Instructions.
• 1. In the passage about the Perebyinis family, what led Ms. Perebyinis and the children to move to the basement?
• 2. According to the passage about the Perebyinis family, what were the family's dogs called?
• 3. List every country or city named in the passage about the Perebyinis family.

Passage.
####################

KYIV, Ukraine — They met in high school but became a couple years later, after meeting again on a dance floor at a Ukrainian nightclub. Married in 2001, they lived in a bedroom community outside Kyiv, in an apartment with their two children and their dogs, Benz and Cake. She was an accountant and he was a computer programmer.

Serhiy and Tetiana Perebyinis owned a Chevrolet minivan. They shared a country home with friends, and Ms. Perebyinis was a dedicated gardener and an avid skier. She had just returned from a ski trip to Georgia.

And then, late last month, Russia invaded Ukraine, and the fighting quickly moved toward Kyiv, the capital. It wasn’t long before artillery shells were crashing into their neighborhood. One night, a shell hit their building, prompting Ms. Perebyinis and the children to move to the basement. Finally, with her husband away in eastern Ukraine tending to his ailing mother, Ms. Perebyinis decided it was time to take her children and run.

####################

Stored entries
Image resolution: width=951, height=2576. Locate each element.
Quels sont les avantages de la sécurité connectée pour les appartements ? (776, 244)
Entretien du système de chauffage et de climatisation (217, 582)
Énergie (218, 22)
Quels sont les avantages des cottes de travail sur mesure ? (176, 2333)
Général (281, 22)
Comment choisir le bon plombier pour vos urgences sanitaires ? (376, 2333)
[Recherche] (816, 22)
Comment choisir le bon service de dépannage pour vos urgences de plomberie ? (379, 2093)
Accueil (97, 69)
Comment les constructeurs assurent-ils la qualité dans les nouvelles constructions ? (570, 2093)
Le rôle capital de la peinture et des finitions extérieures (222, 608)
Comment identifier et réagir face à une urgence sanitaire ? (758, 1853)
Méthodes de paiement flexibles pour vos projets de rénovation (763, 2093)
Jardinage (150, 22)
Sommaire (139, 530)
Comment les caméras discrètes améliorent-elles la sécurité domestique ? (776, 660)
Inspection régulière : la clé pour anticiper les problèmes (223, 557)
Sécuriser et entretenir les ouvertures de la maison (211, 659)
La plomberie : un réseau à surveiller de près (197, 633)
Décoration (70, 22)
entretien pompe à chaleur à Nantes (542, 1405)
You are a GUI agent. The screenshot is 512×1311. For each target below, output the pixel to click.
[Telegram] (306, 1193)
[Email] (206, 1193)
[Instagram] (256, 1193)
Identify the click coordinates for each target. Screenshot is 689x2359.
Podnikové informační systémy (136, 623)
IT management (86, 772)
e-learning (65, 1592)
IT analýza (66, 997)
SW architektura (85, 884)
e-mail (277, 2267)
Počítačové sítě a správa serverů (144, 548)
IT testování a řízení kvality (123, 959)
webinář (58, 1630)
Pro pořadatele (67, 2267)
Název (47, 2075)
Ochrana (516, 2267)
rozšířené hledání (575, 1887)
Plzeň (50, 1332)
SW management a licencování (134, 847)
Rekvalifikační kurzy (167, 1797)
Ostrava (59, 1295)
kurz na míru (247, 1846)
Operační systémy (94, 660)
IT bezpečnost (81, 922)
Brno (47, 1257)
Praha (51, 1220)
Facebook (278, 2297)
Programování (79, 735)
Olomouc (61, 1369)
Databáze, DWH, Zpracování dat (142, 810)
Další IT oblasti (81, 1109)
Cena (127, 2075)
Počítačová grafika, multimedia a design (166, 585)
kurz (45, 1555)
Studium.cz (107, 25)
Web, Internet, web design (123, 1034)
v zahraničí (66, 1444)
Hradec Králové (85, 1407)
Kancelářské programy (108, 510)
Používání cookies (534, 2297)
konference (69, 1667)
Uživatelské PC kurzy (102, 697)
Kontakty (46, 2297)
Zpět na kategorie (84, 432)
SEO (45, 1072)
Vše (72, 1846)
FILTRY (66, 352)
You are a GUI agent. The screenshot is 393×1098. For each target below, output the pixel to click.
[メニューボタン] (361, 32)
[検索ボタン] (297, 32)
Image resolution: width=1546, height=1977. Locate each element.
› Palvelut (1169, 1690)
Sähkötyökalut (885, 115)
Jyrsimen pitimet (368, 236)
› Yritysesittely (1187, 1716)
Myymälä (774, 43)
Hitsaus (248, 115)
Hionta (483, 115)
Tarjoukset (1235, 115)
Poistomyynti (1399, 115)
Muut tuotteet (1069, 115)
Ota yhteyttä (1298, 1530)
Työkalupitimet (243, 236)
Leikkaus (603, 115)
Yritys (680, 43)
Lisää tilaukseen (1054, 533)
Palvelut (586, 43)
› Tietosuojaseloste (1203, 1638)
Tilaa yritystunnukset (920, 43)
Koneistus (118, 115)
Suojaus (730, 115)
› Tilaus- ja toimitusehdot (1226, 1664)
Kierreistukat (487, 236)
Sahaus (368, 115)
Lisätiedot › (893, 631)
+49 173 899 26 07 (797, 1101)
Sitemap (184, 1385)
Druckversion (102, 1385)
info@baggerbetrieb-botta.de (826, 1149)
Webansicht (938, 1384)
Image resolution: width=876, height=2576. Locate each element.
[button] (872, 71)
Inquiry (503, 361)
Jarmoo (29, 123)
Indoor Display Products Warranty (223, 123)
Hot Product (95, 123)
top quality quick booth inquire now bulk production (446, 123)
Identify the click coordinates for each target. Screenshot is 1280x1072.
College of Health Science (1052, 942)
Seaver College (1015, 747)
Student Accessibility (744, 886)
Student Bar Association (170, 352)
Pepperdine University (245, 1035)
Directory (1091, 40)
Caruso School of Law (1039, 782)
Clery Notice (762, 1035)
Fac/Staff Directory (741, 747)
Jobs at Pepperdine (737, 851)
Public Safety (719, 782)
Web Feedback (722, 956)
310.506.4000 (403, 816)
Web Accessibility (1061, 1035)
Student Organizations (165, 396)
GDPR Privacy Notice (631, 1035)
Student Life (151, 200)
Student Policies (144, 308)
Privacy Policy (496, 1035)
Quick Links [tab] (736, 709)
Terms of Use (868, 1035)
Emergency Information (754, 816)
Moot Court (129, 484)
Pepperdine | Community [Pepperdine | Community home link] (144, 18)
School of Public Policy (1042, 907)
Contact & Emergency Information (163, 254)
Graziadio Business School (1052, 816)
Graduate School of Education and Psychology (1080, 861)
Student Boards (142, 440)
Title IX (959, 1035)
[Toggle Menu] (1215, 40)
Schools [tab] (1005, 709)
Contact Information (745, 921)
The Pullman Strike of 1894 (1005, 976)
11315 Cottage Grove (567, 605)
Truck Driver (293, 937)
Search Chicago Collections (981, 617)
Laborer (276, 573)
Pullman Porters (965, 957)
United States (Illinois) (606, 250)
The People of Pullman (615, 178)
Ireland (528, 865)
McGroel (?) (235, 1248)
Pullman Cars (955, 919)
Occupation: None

####################

Written responses.
• 1. One night an artillery shell hit their building, and that prompted Ms. Perebyinis and the children to move to the basement.

• 2. Benz and Cake.

• 3. Kyiv, Ukraine, Georgia, Russia